What to do
Please copy out the passage below about being a cancer survivor, word for word and in full.

I was invited to write the Foreword for an upcoming book, written by fellow cancer survivor, Ute Buehler. Our cancer journeys are dramatically different, hence our stories are as well. My Point of View for this piece is to be “an unwilling expert,” encouraging readers to share their stories and discover life resources by reading other’s. Here is my first Foreword. The book will be available mid 2014. I will keep you posted.
Unfortunately, we all know something about cancer. It is a rare person whose life has not been touched by cancer, either as a patient, family member, friend, or caregiver. Statistics tell us that one in three women, and one in two men, will be diagnosed with some type of cancer in their lifetime. Cancer is either the number one or number two cause of death in the United States, depending on where you live. In Minnesota, it is number one. I live in Minnesota, but I didn’t die. I am a cancer survivor. I describe cancer as the narrow spot in an hourglass. I am the sand that has traveled from the top, through the tight spot, to the bottom—the same sand, but now arranged differently.
The broadest definition of a cancer survivor is a person living with and beyond cancer, from the time of diagnosis onward to the end of life. So what are we to do with the statistical reality of occurrence and our somewhat misguided belief that we will be the one who is spared? Name it. Talk about it. And gather resources.

Records supplied
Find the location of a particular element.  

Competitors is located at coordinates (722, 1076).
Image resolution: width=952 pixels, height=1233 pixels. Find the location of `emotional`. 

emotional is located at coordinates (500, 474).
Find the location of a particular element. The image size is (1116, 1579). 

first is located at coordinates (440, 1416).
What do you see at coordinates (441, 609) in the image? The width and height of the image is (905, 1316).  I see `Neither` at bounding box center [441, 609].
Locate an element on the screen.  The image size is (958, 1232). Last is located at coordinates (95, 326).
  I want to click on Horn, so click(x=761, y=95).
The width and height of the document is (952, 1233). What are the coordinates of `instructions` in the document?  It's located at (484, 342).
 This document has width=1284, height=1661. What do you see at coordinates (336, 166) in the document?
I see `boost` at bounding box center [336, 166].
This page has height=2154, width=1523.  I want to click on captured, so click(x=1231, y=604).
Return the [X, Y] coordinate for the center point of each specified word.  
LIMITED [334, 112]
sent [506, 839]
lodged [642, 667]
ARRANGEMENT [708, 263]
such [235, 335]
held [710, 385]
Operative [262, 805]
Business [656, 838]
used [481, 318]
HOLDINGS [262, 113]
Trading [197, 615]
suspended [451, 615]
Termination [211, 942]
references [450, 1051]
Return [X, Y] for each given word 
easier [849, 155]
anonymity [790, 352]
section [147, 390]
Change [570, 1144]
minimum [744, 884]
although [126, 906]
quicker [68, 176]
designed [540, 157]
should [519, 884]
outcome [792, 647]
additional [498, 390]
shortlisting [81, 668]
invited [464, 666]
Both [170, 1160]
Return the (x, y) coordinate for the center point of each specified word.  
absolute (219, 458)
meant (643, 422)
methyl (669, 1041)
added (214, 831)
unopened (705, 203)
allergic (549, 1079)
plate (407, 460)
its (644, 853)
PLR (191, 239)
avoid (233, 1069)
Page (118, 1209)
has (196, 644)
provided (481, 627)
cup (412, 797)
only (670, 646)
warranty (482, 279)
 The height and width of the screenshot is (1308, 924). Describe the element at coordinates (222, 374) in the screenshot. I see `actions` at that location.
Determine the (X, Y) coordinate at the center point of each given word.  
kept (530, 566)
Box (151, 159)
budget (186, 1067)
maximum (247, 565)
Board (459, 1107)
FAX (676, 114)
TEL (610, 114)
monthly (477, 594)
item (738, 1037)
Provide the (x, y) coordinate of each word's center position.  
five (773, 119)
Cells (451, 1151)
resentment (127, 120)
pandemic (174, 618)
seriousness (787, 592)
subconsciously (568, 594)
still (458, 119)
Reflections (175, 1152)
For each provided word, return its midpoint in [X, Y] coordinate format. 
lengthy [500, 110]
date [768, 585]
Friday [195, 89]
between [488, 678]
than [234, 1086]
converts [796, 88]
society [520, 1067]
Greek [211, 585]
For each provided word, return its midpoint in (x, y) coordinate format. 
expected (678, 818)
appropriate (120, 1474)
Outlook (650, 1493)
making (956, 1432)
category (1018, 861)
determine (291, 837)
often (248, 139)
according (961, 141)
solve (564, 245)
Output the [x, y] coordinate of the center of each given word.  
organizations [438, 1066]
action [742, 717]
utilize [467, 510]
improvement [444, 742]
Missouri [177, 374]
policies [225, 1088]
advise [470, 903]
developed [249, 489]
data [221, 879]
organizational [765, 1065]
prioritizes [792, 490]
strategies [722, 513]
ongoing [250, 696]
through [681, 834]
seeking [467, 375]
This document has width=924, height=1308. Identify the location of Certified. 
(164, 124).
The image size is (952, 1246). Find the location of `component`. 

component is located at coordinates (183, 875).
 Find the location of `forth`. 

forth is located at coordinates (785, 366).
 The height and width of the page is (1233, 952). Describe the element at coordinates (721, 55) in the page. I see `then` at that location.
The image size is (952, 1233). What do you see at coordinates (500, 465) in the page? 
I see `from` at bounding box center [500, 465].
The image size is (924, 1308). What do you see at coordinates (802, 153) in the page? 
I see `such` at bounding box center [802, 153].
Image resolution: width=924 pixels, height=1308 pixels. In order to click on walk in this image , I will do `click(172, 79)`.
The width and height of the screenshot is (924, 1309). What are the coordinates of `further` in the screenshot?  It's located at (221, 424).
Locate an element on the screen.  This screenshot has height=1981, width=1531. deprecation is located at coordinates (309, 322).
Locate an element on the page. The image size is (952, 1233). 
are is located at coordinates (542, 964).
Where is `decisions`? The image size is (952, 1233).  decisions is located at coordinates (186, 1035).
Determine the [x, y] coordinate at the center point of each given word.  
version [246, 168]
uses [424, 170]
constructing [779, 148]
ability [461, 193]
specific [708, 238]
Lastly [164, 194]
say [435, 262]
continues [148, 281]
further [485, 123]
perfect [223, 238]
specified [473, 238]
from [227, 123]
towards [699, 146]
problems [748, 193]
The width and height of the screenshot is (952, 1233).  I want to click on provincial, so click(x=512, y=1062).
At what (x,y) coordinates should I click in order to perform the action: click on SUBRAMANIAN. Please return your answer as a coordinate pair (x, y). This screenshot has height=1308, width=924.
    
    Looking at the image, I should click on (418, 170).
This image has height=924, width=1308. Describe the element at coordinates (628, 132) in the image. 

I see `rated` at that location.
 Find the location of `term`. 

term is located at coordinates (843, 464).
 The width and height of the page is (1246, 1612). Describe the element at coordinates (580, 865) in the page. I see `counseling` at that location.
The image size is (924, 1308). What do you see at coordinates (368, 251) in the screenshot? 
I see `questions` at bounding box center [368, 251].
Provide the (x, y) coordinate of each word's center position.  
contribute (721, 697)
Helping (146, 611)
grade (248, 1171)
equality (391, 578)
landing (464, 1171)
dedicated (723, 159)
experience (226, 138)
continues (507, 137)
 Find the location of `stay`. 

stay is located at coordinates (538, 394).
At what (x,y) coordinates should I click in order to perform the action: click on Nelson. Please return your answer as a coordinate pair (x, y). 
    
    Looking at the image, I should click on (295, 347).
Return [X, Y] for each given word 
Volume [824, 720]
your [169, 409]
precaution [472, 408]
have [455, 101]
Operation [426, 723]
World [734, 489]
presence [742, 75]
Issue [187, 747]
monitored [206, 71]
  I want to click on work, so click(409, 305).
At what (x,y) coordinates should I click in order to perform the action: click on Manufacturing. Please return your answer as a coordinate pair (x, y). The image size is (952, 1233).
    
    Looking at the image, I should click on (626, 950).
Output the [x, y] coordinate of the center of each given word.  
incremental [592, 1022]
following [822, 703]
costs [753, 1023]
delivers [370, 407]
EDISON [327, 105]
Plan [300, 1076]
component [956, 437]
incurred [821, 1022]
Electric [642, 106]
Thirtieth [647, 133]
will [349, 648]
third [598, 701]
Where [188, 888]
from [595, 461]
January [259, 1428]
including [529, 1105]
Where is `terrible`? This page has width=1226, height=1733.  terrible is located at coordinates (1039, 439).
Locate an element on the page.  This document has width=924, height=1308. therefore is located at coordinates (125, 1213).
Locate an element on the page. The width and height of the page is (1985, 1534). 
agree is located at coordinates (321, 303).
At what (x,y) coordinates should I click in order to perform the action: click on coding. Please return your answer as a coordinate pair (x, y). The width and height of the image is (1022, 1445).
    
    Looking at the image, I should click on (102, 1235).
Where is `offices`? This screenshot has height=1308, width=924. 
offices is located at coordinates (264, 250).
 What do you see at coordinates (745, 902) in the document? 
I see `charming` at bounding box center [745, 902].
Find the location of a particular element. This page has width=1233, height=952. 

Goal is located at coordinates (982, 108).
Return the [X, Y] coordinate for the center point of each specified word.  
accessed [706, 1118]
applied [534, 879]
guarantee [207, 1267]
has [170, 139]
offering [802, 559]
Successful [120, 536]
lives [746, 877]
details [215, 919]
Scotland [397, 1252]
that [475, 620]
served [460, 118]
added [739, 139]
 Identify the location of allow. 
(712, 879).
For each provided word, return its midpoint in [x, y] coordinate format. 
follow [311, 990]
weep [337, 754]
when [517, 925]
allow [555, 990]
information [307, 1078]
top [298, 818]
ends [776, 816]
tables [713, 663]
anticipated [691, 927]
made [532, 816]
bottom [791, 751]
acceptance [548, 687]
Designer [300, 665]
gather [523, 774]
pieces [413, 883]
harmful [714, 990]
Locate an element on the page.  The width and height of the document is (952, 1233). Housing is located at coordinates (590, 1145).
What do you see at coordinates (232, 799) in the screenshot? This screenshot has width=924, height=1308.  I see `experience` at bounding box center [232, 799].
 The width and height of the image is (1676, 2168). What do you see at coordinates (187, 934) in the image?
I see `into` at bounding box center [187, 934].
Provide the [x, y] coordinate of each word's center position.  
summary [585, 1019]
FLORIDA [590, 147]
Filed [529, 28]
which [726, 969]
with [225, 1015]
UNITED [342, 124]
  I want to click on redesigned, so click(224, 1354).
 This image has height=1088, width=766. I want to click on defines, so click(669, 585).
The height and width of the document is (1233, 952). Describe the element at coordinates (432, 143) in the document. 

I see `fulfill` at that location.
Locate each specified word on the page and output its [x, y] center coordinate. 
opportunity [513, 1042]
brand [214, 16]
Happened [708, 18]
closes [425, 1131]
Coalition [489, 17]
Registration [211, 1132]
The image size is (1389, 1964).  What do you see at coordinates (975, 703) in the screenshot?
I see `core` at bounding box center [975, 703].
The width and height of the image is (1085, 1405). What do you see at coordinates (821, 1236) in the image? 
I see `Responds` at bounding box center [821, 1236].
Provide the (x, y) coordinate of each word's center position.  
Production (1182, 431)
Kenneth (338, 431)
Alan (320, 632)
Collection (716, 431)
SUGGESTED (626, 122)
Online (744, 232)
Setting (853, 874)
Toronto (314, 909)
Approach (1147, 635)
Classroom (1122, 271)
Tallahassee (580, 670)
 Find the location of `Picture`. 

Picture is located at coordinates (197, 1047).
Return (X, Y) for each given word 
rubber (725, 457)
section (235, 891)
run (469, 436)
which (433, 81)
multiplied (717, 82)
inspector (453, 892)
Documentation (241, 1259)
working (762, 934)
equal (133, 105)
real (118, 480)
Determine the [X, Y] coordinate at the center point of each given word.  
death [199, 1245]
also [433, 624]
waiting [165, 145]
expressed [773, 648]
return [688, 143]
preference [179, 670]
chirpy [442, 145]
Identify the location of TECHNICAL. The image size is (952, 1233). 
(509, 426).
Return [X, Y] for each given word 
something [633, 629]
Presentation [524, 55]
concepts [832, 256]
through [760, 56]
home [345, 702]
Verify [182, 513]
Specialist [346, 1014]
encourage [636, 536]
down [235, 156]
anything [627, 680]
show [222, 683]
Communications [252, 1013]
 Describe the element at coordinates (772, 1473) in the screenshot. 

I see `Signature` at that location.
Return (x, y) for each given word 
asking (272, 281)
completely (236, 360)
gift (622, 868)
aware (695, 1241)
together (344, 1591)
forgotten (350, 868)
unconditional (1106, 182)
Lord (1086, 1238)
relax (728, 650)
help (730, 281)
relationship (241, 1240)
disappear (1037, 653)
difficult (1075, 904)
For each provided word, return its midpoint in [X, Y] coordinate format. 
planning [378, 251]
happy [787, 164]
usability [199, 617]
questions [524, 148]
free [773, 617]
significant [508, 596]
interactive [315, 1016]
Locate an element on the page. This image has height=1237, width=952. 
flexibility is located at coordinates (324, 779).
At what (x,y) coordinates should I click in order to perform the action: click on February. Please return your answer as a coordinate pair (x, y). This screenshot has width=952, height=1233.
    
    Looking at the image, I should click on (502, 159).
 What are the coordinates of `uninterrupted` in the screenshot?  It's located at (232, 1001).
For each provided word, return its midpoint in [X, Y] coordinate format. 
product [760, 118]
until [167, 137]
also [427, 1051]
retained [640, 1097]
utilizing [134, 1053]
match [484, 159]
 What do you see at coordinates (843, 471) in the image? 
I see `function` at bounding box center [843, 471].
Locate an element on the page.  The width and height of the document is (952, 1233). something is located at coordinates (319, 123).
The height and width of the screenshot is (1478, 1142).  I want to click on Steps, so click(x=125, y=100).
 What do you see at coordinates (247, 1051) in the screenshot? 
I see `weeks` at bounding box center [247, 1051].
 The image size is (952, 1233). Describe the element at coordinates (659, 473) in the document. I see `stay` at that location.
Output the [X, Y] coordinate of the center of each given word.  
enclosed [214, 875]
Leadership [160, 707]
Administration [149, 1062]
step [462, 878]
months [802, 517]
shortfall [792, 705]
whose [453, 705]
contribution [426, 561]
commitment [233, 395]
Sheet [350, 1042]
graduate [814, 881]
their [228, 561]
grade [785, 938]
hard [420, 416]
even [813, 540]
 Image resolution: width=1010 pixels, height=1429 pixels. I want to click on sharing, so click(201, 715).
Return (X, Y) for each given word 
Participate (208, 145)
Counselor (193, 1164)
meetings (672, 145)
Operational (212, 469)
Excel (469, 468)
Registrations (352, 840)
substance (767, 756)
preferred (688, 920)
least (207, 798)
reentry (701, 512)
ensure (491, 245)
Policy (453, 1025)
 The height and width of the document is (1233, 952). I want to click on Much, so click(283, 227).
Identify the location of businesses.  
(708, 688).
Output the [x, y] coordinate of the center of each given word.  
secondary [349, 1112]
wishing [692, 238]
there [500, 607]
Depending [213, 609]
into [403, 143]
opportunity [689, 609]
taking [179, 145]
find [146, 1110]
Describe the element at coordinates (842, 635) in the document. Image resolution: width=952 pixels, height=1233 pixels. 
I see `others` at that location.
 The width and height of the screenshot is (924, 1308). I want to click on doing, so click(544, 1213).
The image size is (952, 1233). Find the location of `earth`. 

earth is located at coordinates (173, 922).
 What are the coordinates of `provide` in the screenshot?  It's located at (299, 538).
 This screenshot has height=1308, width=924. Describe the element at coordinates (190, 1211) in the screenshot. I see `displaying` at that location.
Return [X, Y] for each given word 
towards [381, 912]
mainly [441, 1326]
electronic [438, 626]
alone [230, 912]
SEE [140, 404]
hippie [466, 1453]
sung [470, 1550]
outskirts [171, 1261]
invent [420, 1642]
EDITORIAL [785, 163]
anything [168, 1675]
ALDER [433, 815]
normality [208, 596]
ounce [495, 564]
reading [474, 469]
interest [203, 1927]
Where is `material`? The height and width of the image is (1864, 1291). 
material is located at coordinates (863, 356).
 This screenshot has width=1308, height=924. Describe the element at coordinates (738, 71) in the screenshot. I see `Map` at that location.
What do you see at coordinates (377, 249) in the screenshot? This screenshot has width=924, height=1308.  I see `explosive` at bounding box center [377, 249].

Output of the task
I was invited to write the Foreword for an upcoming book, written by fellow cancer survivor, Ute Buehler. Our cancer journeys are dramatically different, hence our stories are as well. My Point of View for this piece is to be “an unwilling expert,” encouraging readers to share their stories and discover life resources by reading other’s. Here is my first Foreword. The book will be available mid 2014. I will keep you posted.
Unfortunately, we all know something about cancer. It is a rare person whose life has not been touched by cancer, either as a patient, family member, friend, or caregiver. Statistics tell us that one in three women, and one in two men, will be diagnosed with some type of cancer in their lifetime. Cancer is either the number one or number two cause of death in the United States, depending on where you live. In Minnesota, it is number one. I live in Minnesota, but I didn’t die. I am a cancer survivor. I describe cancer as the narrow spot in an hourglass. I am the sand that has traveled from the top, through the tight spot, to the bottom—the same sand, but now arranged differently.
The broadest definition of a cancer survivor is a person living with and beyond cancer, from the time of diagnosis onward to the end of life. So what are we to do with the statistical reality of occurrence and our somewhat misguided belief that we will be the one who is spared? Name it. Talk about it. And gather resources.